La proposition Mintz-Wilson vise à porter de 25% à 35% le taux de remplacement du revenu disponible au plafond actuel de 52 500$ en 2014. Pour financer le tout, le taux de cotisation serait porté de 9,9% à 12,4% partagé moitié-moitié entre les employeurs et leurs employés.

La proposition Wolfson double le gain admissible (MGA) à 105 000$ en majorant de 9,9% à 13% la cotisation pour la part de revenus de 20 000$ à 52 500$, puis la ramène à 8,3% pour celle qui va jusqu'à 105 000$, pour laquelle il n'existe aucune cotisation maintenant.

Dans leur analyse des trois propositions, les chercheurs tiennent compte de l'espérance de vie, qui varie selon le degré de scolarité. Plusieurs études ont montré sur une base empirique que la probabilité de mourir plus jeune est plus élevée quand on est moins instruit.

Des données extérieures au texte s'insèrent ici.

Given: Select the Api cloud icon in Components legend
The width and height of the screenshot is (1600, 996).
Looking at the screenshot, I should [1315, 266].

Un tel constat rend évidemment la rente longévité beaucoup moins attrayante pour cette catégorie de citoyens. Ils risquent de la toucher moins longtemps que des personnes plus instruites pour une période de cotisations comparable. De plus, comme ils se retrouvent en plus grand nombre parmi les bas salariés, l'accès à cette rente les privera d'autant plus du SRG, pour lequel ils n'ont pas à cotiser.

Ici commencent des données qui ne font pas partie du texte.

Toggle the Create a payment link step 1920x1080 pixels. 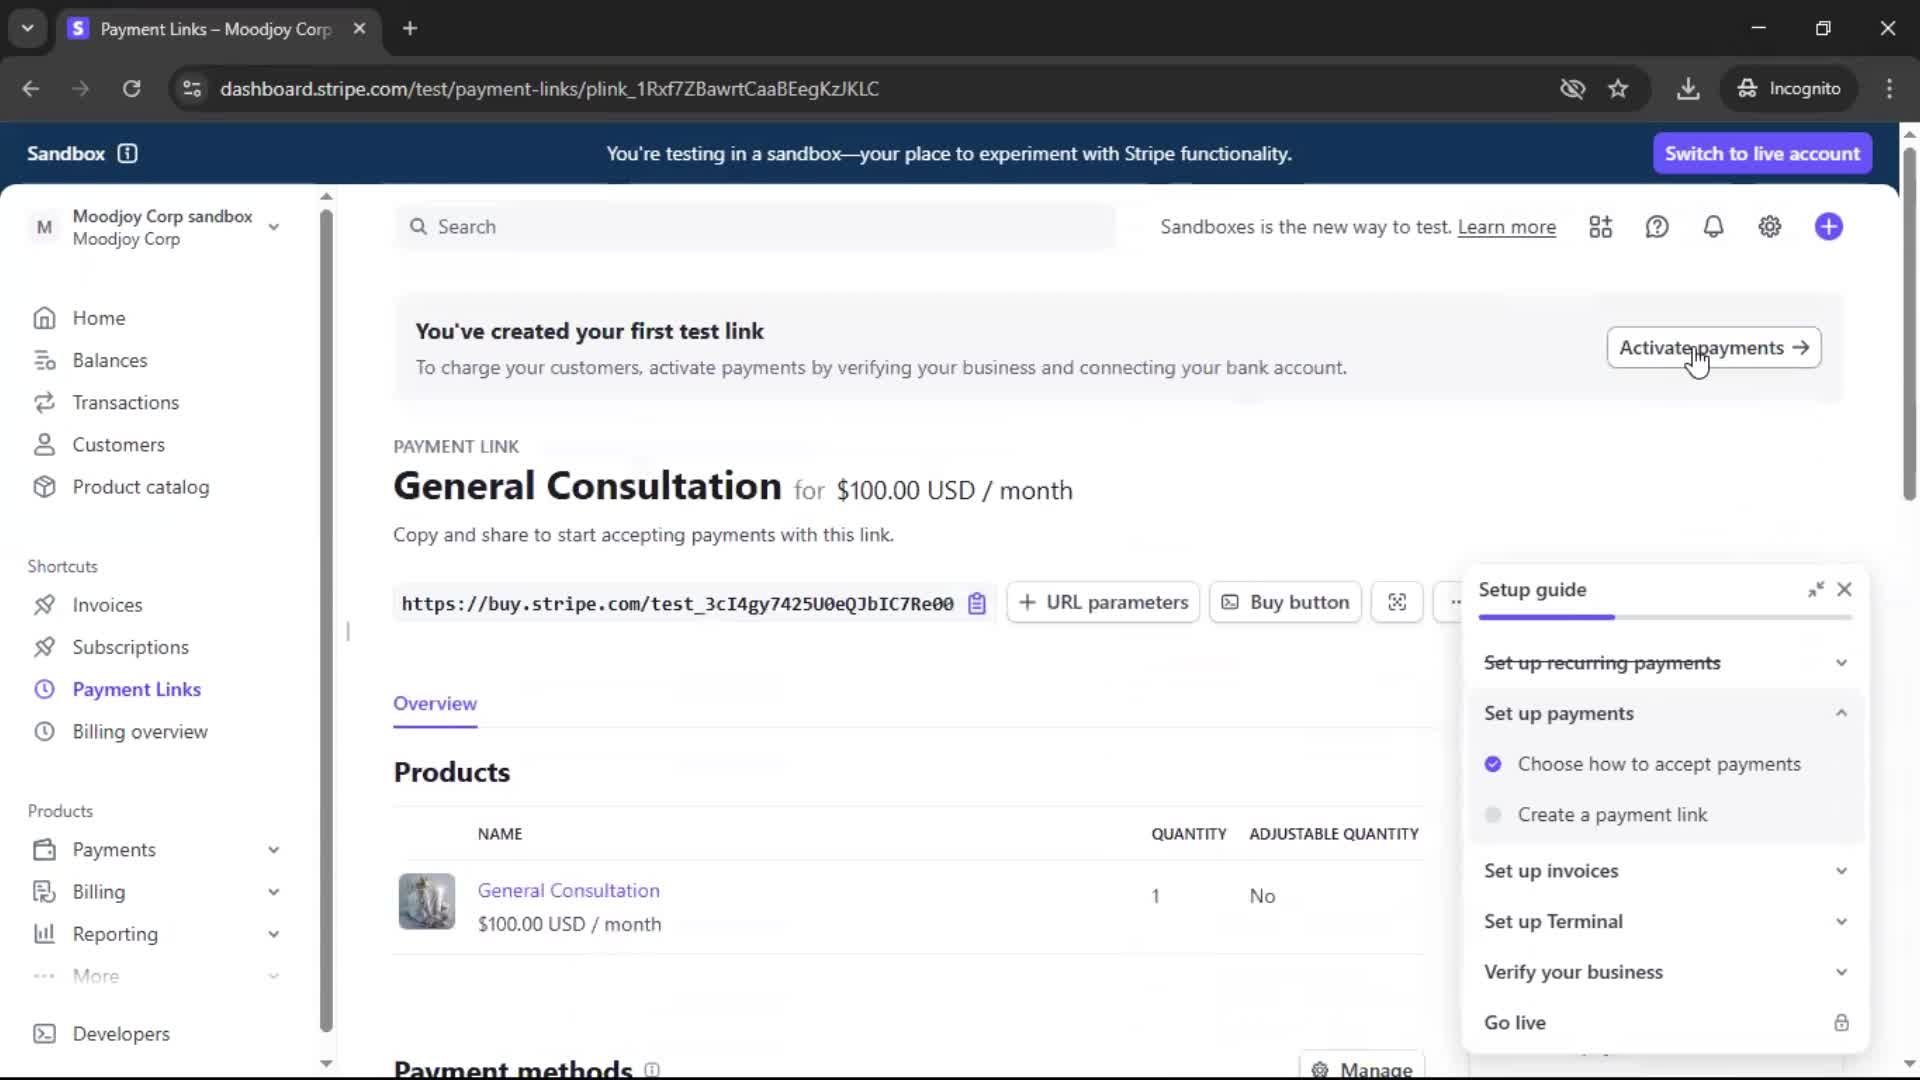pos(1612,815)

Le nouveau régime volontaire d'épargne-retraite ou le régime enregistré d'épargne-retraite ont les mêmes inconvénients par rapport au SRG, à la différence d'un capital accumulé dans un compte d'épargne libre d'impôt qui reste sans effet.

La proposition Mintz-Wilson souffre du même inconvénient. Toutefois, sa bonification est plus marquée que la rente longévité dès que le revenu admissible atteint les 40 000$, seuil à partir duquel disparaît le SRG, puisqu'elle est accessible dès l'âge de 65 ans.

La proposition Wolfson paraît plus intéressante encore. Elle ne modifie pas la situation actuelle en relation avec le SRG pour les revenus de moins de 20 000$, bien qu'elle touche elle aussi les revenus jusqu'à concurrence de 40 000$. Elle offre surtout une bien meilleure couverture pour les revenus de la classe moyenne, celle dont le taux de couverture du revenu est le plus faible à la retraite avec le système actuel.

Les travaux des quatre chercheurs montrent que toute bonification du régime public de retraite suppose une refonte du SRG.

Ils font enfin ressortir en filigrane qu'il faudra, tôt ou tard, bonifier le système de retraite actuel, sans quoi de plus en plus de futurs retraités vivront pauvrement ou, pire, aux crochets de l'État, c'est-à-dire des contribuables dans la force de l'âge.

L'épargne volontaire ne suffit pas. Il faudra majorer les cotisations obligatoires, tant celles des travailleurs que celles des employeurs.